# [WHAT TO WORK ON]
Name every investment strategy that the performance attribution text below gives as an example of how diverse today's strategies are.

# [TEXT SECTION]
ALIGN YOUR PERFORMANCE ATTRIBUTION WITH YOUR INVESTMENT STRATEGY
Performance attribution is more than an analytical tool. It's a strategic asset that helps build trust, explain decisions, and ensure transparency. As an asset manager, you're expected to explain your results clearly and with confidence. Clients want to know where active return comes from—was it allocation, selection, or any additional factors?
Attribution reflects the quality of your decisions and demonstrates the value you bring. It gives structure to the conversation with your clients. But today's investment strategies are more diverse than ever—multi asset, ESG, fund-of-funds, derivatives—each with its own logic and complexity. A single model can't fit all.
You need a solution that mirrors your process. One that adapts to your strategy and reveals the most relevant drivers. Only a flexible, well-aligned model allows you to explain performance with clarity and accuracy.

PERFORMANCE ATTRIBUTION TAILORED TO YOUR NEEDS
AMINDIS is a pioneer in performance attribution. Our expertise is backed by years of research and in-depth development. We offer a sophisticated and highly flexible solution tailored to the real needs of asset managers.
At the core of our solution is a modular Building Block approach. It allows full customization of attribution models to reflect the investment strategy using adequate criteria levels—asset classes, regions, sectors, or any relevant dimension. To explain active return clearly, you need attribution models that adapt to how you actually invest.

# [INFORMATION SHOWN]
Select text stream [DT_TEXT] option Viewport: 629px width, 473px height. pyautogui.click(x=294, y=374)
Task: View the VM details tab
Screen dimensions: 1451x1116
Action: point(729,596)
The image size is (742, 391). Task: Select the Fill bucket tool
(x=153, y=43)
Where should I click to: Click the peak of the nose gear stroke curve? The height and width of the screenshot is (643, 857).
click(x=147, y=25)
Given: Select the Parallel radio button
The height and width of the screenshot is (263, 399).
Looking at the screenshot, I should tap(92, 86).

# [REPLY]
Multi asset, ESG, fund-of-funds, derivatives